ZEBET koordiniert seit 1992 für die DG XI der Europäischen Kommission bzw. für ECVAM sowie für den europäischen Kosmetikverband COLIPA eine Validierungsstudie von In-vitro-Methoden zur Erfassung phototoxischer Eigenschaften chemischer Stoffe. In dieser Validierungsstudie zeigte als einziger In-vitro-Phototoxizitätstest der bei ZEBET entwickelte 3T3 NRU PT gute Reproduzierbarkeit und Korrelation mit den in vivo ermittelten bekannten phototoxischen Eigenschaften der 30 Prüfsubstanzen.
Aufgrund dieses positiven Ergebnisses haben am 1. Oktober 1997 ECVAM und sein wissenschaftlicher Beirat empfohlen, daß dieser In-vitro-Phototoxizitätstest zur Prüfung von Stoffen auf ihr phototoxisches Potential uneingeschränkt in EU-Mitgliedstaaten eingesetzt werden kann. Inzwischen haben auch die Dienststellen der Kommission, die für die Zulassung bzw. Vermarktung pharmazeutischer und kosmetischer Präparate sowie für die toxikologische Beurteilung chemischer Stoffe zuständig sind, den 3T3-NRU-PT-Test als offizielle EU-Prüfmethode anerkannt. Voraussetzung hierfür war der erfolgreiche Abschluß einer zusätzlichen Studie mit zehn UV-Filterstoffen, die mit dem neuen Testverfahren auf ihre phototoxischen Eigenschaften zu überprüfen waren (Anmerkung 20).

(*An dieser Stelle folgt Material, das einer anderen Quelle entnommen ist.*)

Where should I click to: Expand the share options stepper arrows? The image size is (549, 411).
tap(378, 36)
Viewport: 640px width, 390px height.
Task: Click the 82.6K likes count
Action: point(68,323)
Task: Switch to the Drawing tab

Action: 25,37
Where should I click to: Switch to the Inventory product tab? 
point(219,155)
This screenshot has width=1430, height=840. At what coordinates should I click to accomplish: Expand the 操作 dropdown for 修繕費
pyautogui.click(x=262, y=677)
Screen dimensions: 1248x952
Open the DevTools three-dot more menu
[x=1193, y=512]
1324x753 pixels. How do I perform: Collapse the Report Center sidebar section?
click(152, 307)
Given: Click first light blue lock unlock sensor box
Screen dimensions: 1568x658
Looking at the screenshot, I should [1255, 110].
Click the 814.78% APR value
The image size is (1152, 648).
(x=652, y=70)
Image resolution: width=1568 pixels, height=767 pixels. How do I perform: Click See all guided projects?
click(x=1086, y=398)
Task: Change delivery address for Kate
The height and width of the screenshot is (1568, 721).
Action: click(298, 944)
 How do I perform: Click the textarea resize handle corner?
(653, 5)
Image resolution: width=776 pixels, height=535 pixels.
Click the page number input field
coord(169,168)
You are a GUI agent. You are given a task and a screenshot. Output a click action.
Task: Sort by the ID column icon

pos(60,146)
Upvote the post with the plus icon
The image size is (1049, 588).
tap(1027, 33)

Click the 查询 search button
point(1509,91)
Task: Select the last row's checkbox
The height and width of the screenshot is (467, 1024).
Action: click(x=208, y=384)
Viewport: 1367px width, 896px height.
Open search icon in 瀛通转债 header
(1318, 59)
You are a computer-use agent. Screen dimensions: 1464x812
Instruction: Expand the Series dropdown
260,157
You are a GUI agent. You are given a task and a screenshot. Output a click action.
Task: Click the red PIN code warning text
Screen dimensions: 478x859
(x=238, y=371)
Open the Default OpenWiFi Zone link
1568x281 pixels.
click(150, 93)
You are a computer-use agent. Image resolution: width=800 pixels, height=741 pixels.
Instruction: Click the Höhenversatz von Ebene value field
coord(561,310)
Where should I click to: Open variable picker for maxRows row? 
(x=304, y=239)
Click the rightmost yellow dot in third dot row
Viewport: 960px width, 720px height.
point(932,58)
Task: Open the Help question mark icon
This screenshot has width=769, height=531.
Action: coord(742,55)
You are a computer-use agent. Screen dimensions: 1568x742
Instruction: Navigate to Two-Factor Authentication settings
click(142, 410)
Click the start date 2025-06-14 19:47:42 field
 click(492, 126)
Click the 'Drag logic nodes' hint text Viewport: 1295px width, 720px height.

Die Europäische Kommission hat im September 1998 den Entwurf einer Prüfrichtlinie zur
Prüfung auf phototoxische Eigenschaften bei der OECD eingereicht, die auf dem
3T3-NRU-PT-Test basiert. Wenn die OECD diese Prüfrichtlinie akzeptiert, ist der
3T3-NRU-PT-Test der erste erfolgreich experimentell validierte In-vitro-Toxizitätstest,
der in die offizielle Sammlung der OECD-Prüfrichtlinien aufgenommen und auf diese Weise
weltweit anerkannt wird.
Nach Abschluß des internationalen Prävalidierungsprojekts zur Erfassung ätzender Eigenschaften von chemischen Stoffen und Zubereitungen an der Haut wurde Anfang 1996 eine von ECVAM finanzierte formale Validierungsstudie mit vier Testsystemen begonnen. In dieser Validierungsstudie war ZEBET im Management-Team vertreten und nahm gleichzeitig als sog. "leading laboratory" für den Test mit künstlicher menschlicher Haut teil.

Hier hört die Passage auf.